------ Given data ------

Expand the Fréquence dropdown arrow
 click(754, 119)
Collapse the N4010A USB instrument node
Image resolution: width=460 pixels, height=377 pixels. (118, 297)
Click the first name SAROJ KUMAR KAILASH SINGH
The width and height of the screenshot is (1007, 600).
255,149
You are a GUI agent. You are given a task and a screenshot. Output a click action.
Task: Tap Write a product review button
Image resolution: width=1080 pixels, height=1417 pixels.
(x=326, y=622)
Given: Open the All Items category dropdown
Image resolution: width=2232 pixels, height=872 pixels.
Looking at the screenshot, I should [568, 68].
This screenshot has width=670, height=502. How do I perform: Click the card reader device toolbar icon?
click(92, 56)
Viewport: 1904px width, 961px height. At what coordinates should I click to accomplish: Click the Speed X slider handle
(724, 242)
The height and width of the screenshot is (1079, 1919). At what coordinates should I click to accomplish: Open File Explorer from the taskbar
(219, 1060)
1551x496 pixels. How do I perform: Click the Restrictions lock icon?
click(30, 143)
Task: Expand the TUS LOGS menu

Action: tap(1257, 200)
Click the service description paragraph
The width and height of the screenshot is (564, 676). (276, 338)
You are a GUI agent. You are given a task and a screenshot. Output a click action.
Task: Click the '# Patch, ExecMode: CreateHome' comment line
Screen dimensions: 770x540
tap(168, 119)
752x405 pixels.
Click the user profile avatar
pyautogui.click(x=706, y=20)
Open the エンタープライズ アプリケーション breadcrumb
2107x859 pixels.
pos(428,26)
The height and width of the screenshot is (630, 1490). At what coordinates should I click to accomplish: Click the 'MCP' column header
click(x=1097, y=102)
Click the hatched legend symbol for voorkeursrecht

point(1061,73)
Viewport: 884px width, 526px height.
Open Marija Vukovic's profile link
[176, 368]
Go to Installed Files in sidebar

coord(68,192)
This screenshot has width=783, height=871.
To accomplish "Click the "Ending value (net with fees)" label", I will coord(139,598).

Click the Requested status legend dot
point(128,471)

------

Prompt: Everything in the data should be copied exactly. Leave nothing out.

Result of this task:
Expand the Fréquence dropdown arrow
 click(754, 119)
Collapse the N4010A USB instrument node
Image resolution: width=460 pixels, height=377 pixels. (118, 297)
Click the first name SAROJ KUMAR KAILASH SINGH
The width and height of the screenshot is (1007, 600).
255,149
You are a GUI agent. You are given a task and a screenshot. Output a click action.
Task: Tap Write a product review button
Image resolution: width=1080 pixels, height=1417 pixels.
(x=326, y=622)
Given: Open the All Items category dropdown
Image resolution: width=2232 pixels, height=872 pixels.
Looking at the screenshot, I should [568, 68].
This screenshot has width=670, height=502. How do I perform: Click the card reader device toolbar icon?
click(92, 56)
Viewport: 1904px width, 961px height. At what coordinates should I click to accomplish: Click the Speed X slider handle
(724, 242)
The height and width of the screenshot is (1079, 1919). At what coordinates should I click to accomplish: Open File Explorer from the taskbar
(219, 1060)
1551x496 pixels. How do I perform: Click the Restrictions lock icon?
click(30, 143)
Task: Expand the TUS LOGS menu

Action: tap(1257, 200)
Click the service description paragraph
The width and height of the screenshot is (564, 676). (276, 338)
You are a GUI agent. You are given a task and a screenshot. Output a click action.
Task: Click the '# Patch, ExecMode: CreateHome' comment line
Screen dimensions: 770x540
tap(168, 119)
752x405 pixels.
Click the user profile avatar
pyautogui.click(x=706, y=20)
Open the エンタープライズ アプリケーション breadcrumb
2107x859 pixels.
pos(428,26)
The height and width of the screenshot is (630, 1490). At what coordinates should I click to accomplish: Click the 'MCP' column header
click(x=1097, y=102)
Click the hatched legend symbol for voorkeursrecht

point(1061,73)
Viewport: 884px width, 526px height.
Open Marija Vukovic's profile link
[176, 368]
Go to Installed Files in sidebar

coord(68,192)
This screenshot has width=783, height=871.
To accomplish "Click the "Ending value (net with fees)" label", I will coord(139,598).

Click the Requested status legend dot
point(128,471)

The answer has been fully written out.